What is a robots.txt file?
A robots.txt file tells search engines what your website’s rules of engagement are. A big part of doing SEO is about sending the right signals to search engines, and the robots.txt is one of the ways to communicate your crawling preferences to search engines.
Search engines regularly check a website’s robots.txt file to see if there are any instructions for crawling the website. We call these instructions directives.
If there’s no robots.txt file present or if there are no applicable directives, search engines will crawl the entire website.
Although all major search engines respect the robots.txt file, search engines may choose to ignore (parts of) your robots.txt file. While directives in the robots.txt file are a strong signal to search engines, it’s important to remember the robots.txt file is a set of optional directives to search engines rather than a mandate.
Why should you care about robots.txt?
The robots.txt plays an essential role from a SEO point of view.
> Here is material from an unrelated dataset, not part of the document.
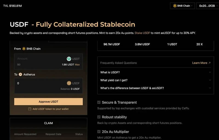Screen dimensions: 219x140
Task: Follow the Stake USDF link
Action: coord(142,33)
It tells search engines how they can best crawl your website.
Using the robots.txt file you can prevent search engines from accessing certain parts of your website, prevent duplicate content and give search engines helpful tips on how they can crawl your website more efficiently.
Be careful when making changes to your robots.txt though: this file has the potential to make big parts of your website inaccessible for search engines.
What does a robots.txt file look like?
An example of what a simple robots.txt file for a WordPress website may look like:
User-agent: * Disallow: /wp-admin/
Let’s explain the anatomy of a robots.txt file based on the example above:
- User-agent: the user-agent indicates for which search engines the directives that follow are meant.
- *: this indicates that the directives are meant for all search engines.
- Disallow: this is a directive indicating what content is not accessible to the user-agent.
- /wp-admin/: this is the path which is inaccessible for the user-agent.
In summary: this robots.txt file tells all search engines to stay out of the /wp-admin/ directory.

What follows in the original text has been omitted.